▶ **EXERCISE 1**
Translate this sentence from the passage on the light-emitting element into Spanish: "The electrode structure includes a wiring portion and at least one connecting portion."

The insulating layer is formed on the epitaxial layer and has a through hole.

The electrode structure includes a first electrode connected to the first conductivity type semiconductor layer and a second electrode connected to the second conductivity type semiconductor layer.

The electrode structure includes a wiring portion and at least one connecting portion.

The wiring portion is located above the insulating layer, and the at least one connecting portion is located at an edge of the wiring portion, penetrates through the through hole of the insulating layer, and extends towards the epitaxial layer.

Optionally, a horizontal projected area of the wiring portion on the epitaxial layer is greater than a horizontal projected area of the at least one connecting portion on the epitaxial layer.

Optionally, a horizontal projection of the wiring portion on the epitaxial layer does not overlap a horizontal projection of the at least one connecting portion on the epitaxial layer.

Optionally, the insulating layer is an insulating reflective layer, and the insulating reflective layer is a single-layer structure or a multi-layer structure formed by two layers of materials being repeatedly stacked.

Optionally, a horizontal projected area of each electrode structure on the epitaxial layer accounts for 1% to 30% of a horizontal projected area of the epitaxial layer.

Optionally, current spreading layers connected to the at least one connecting portion are also formed above the epitaxial layer. The current spreading layers are linearly distributed above the epitaxial layer. A horizontal projection of each of the current spreading layers on the epitaxial layer does not overlap a horizontal projection of the wiring portion on the epitaxial layer.

Optionally, the light-emitting element further includes a bonding layer and a substrate. The bonding layer is formed between the substrate and the epitaxial layer for bonding the epitaxial layer to the substrate, and the substrate is a transparent substrate.

Optionally, a width of the wiring portion of the electrode structure is between 50 μm and 100 μm. A width of the at least one connecting portion is less than the width of the wiring portion. A width of the through hole of the insulating layer is 4 μm to 20 μm. The width of the at least one connecting portion is 2 μm to 10 μm larger than the width of the through hole of the insulating layer.

▶ **EXERCISE 2**
Print the part of the entries that opens with the line containing "Image resolution: width=640" and closes with the line containing "pos(494,541)", with both of those lines included.

▶ **INFORMATION SUPPLIED**
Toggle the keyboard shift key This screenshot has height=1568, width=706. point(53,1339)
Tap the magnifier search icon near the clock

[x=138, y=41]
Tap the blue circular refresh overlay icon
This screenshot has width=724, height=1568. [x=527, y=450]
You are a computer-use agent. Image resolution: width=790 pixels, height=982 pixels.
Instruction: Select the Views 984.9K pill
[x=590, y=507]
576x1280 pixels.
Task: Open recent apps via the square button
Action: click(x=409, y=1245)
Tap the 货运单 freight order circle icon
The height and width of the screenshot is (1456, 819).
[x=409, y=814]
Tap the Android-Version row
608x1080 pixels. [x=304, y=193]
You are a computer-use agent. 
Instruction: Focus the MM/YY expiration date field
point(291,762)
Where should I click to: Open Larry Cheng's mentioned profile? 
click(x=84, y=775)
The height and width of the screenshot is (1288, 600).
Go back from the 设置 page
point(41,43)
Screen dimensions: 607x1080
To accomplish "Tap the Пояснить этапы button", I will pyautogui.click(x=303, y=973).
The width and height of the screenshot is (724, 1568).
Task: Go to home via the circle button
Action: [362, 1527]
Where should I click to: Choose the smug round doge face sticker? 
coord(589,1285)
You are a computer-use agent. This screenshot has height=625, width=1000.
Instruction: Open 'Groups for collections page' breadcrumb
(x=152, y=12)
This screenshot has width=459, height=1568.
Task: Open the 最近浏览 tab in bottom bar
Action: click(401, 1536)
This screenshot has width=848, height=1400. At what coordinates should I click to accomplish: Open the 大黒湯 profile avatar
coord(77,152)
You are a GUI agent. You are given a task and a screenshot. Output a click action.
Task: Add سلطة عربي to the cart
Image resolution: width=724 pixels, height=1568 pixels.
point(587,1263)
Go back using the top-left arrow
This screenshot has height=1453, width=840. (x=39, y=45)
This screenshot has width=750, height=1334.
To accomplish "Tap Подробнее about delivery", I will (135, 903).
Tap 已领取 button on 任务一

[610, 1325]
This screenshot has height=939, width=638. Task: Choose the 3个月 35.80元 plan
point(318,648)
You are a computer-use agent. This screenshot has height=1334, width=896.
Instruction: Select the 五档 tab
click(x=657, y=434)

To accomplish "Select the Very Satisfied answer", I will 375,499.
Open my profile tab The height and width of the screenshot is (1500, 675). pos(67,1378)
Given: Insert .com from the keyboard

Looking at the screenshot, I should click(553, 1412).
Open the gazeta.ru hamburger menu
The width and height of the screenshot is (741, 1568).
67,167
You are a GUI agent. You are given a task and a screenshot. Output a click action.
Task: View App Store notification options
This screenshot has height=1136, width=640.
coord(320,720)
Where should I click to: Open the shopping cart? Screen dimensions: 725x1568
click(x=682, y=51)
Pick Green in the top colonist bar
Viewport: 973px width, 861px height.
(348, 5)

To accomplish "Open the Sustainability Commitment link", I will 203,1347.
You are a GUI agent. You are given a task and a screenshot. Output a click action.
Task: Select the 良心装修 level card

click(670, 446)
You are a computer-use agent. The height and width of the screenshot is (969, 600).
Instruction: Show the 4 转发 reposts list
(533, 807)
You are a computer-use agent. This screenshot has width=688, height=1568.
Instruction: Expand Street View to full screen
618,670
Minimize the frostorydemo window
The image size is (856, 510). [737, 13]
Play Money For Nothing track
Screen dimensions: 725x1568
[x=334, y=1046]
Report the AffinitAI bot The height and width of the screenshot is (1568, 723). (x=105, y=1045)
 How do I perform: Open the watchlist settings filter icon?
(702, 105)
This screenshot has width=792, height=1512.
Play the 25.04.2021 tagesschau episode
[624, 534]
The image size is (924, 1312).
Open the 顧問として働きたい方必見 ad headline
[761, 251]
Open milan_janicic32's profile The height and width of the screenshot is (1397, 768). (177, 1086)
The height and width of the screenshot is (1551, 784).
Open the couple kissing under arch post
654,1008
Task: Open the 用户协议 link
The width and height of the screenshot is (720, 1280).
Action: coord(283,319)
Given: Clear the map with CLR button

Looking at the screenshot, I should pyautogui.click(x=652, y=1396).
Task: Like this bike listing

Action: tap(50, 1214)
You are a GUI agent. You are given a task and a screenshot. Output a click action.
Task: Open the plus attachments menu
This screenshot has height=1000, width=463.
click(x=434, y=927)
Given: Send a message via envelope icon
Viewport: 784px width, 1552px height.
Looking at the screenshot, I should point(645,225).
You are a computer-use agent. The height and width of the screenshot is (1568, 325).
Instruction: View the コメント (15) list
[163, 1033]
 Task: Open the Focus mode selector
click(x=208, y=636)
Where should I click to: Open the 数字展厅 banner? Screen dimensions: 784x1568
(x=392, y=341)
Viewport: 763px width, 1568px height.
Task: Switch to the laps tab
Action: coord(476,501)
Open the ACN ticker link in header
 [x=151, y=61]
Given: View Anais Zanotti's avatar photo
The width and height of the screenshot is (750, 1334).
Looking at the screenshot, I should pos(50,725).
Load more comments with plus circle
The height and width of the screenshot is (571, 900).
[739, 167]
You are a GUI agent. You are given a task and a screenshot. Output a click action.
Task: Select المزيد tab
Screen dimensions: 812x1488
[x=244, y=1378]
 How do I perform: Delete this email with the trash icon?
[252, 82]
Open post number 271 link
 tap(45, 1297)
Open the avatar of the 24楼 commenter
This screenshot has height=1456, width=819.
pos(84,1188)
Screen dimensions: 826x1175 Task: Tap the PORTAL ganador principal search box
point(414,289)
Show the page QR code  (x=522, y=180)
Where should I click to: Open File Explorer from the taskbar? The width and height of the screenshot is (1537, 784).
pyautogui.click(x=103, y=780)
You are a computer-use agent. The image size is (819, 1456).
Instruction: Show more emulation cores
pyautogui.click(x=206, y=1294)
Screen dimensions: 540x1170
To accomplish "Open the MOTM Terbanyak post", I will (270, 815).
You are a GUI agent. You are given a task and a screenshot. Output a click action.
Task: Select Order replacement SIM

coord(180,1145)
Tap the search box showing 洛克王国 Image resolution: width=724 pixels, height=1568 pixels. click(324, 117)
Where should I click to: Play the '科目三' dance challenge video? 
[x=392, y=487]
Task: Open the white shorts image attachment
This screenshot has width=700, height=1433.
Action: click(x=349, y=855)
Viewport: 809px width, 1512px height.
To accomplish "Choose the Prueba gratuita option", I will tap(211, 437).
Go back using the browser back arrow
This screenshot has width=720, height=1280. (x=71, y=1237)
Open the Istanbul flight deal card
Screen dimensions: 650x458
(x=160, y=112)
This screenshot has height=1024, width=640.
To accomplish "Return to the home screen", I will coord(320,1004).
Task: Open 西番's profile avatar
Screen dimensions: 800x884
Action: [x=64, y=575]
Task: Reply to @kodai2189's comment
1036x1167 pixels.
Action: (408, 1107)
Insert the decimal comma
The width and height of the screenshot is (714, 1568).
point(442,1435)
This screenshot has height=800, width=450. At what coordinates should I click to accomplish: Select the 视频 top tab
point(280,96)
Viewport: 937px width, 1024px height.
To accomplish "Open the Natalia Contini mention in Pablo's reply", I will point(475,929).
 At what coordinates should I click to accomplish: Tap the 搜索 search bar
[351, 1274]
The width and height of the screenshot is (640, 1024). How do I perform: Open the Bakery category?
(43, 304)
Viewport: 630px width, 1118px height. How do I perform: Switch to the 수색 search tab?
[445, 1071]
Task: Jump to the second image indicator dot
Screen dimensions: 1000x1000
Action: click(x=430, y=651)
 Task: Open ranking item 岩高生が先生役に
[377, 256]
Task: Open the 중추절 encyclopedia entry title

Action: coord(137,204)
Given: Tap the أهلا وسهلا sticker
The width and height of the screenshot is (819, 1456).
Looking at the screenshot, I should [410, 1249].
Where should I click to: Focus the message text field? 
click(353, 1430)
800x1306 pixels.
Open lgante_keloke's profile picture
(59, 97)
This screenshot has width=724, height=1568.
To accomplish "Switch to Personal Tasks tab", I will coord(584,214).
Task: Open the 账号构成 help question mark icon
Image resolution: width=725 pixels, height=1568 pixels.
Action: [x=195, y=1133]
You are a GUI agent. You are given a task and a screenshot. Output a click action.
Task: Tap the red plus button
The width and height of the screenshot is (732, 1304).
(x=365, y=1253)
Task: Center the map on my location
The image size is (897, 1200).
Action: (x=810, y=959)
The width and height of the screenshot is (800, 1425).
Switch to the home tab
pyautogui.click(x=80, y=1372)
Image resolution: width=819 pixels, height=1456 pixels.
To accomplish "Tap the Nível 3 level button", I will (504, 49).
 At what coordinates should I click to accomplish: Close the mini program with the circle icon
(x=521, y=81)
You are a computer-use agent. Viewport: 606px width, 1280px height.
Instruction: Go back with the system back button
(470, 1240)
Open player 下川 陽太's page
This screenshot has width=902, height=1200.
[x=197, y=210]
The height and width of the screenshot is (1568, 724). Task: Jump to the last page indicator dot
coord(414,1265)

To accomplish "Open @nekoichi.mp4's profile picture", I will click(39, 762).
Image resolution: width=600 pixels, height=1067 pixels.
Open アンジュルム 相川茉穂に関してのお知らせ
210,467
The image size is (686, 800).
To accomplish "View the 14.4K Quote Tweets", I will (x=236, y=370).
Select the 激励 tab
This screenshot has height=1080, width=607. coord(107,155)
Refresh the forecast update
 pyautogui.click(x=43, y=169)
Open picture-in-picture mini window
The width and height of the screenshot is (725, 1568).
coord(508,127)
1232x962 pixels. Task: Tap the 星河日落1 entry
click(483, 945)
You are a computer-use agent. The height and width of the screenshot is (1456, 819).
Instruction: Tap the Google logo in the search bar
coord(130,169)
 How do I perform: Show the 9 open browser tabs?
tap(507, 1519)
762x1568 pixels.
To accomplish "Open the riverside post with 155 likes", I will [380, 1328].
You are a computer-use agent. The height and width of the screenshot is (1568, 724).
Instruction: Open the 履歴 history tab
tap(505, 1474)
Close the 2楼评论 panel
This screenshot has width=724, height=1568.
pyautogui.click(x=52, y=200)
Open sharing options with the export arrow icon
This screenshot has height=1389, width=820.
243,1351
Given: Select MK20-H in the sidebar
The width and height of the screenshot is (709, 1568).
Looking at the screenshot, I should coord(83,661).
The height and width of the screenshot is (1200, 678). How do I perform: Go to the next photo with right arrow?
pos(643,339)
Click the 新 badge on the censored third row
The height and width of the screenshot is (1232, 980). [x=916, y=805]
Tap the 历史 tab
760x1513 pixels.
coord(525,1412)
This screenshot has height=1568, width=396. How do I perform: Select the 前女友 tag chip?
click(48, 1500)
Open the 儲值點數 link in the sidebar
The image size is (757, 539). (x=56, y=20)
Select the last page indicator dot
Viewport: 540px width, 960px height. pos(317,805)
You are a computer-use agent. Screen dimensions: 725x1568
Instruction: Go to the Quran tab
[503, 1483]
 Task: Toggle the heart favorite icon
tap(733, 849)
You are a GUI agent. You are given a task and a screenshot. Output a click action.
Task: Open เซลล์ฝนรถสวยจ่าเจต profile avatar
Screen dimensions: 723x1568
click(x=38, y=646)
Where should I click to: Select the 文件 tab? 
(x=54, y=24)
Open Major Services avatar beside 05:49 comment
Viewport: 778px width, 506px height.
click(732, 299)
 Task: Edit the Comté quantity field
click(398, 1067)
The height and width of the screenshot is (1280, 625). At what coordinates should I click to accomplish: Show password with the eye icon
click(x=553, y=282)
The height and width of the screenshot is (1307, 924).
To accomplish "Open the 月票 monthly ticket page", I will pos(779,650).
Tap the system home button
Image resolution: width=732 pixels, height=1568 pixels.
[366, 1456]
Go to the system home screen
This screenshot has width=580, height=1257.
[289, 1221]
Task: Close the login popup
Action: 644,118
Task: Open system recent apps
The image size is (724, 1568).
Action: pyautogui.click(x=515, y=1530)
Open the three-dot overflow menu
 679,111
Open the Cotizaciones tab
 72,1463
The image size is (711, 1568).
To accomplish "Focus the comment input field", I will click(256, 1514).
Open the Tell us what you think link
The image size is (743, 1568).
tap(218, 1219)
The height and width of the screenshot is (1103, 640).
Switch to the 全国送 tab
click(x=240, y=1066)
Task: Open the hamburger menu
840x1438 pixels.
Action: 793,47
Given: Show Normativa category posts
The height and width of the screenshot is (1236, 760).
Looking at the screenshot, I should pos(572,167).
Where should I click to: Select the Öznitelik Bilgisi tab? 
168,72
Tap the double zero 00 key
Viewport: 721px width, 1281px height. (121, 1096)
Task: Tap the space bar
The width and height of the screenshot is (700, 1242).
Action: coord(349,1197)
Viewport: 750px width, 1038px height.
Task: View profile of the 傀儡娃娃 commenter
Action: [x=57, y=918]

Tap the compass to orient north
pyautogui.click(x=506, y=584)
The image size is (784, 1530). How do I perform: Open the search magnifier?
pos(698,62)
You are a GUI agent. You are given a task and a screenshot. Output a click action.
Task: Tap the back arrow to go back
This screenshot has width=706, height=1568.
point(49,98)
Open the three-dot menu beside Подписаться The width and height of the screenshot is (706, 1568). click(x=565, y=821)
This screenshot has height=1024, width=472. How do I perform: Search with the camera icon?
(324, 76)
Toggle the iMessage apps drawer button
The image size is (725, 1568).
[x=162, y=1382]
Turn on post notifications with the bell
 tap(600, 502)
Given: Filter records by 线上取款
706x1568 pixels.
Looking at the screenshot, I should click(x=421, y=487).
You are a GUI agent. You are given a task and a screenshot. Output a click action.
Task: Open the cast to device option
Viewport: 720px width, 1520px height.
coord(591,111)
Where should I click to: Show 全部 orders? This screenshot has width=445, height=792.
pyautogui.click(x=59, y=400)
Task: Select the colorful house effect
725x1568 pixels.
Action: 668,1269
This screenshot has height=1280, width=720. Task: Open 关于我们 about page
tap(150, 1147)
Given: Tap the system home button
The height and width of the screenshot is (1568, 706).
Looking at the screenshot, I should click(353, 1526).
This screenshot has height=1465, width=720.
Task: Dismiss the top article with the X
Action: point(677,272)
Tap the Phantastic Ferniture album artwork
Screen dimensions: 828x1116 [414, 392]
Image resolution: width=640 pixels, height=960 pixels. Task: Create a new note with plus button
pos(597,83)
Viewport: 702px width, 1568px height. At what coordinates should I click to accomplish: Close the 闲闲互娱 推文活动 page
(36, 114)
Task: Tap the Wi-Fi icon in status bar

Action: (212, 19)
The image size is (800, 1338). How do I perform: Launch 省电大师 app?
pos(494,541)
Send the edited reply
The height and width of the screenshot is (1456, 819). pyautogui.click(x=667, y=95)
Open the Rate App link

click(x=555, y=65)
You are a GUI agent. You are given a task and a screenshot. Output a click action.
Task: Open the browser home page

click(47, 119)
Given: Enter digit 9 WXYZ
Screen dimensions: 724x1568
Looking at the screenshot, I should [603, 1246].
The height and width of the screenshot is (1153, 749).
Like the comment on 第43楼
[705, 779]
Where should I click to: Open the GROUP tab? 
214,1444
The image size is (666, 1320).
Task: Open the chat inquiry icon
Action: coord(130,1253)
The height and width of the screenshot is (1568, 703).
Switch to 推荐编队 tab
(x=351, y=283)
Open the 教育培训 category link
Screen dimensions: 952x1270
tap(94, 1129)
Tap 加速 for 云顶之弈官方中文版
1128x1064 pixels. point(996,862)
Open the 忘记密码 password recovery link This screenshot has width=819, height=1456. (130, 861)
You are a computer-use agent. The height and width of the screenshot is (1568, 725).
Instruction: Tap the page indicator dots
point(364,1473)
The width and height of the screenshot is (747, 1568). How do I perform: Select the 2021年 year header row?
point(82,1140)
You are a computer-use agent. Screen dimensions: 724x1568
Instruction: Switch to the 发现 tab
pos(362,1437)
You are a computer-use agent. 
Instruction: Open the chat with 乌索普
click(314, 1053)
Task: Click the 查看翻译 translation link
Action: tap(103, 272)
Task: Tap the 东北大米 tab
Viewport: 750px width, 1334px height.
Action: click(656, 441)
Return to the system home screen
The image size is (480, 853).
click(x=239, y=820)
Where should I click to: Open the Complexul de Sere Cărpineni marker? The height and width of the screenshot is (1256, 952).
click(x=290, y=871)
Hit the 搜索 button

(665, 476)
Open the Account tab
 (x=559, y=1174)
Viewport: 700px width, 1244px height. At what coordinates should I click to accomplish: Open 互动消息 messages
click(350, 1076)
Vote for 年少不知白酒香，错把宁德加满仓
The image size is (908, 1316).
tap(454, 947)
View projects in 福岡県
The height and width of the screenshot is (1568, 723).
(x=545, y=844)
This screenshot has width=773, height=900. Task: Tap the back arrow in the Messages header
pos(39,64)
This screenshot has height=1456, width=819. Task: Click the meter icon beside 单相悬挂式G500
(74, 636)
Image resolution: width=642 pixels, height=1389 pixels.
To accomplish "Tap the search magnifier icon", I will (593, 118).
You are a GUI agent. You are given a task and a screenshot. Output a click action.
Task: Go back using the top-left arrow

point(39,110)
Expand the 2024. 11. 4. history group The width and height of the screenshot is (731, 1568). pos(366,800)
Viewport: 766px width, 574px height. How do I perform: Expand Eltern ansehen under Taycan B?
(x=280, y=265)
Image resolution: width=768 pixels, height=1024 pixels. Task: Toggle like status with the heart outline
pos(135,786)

▶ **FULL SOLUTION 1**
La estructura del electrodo incluye una porción de cableado y al menos una porción de conexión.

▶ **FULL SOLUTION 2**
Image resolution: width=640 pixels, height=960 pixels. Task: Create a new note with plus button
pos(597,83)
Viewport: 702px width, 1568px height. At what coordinates should I click to accomplish: Close the 闲闲互娱 推文活动 page
(36, 114)
Task: Tap the Wi-Fi icon in status bar

Action: (212, 19)
The image size is (800, 1338). How do I perform: Launch 省电大师 app?
pos(494,541)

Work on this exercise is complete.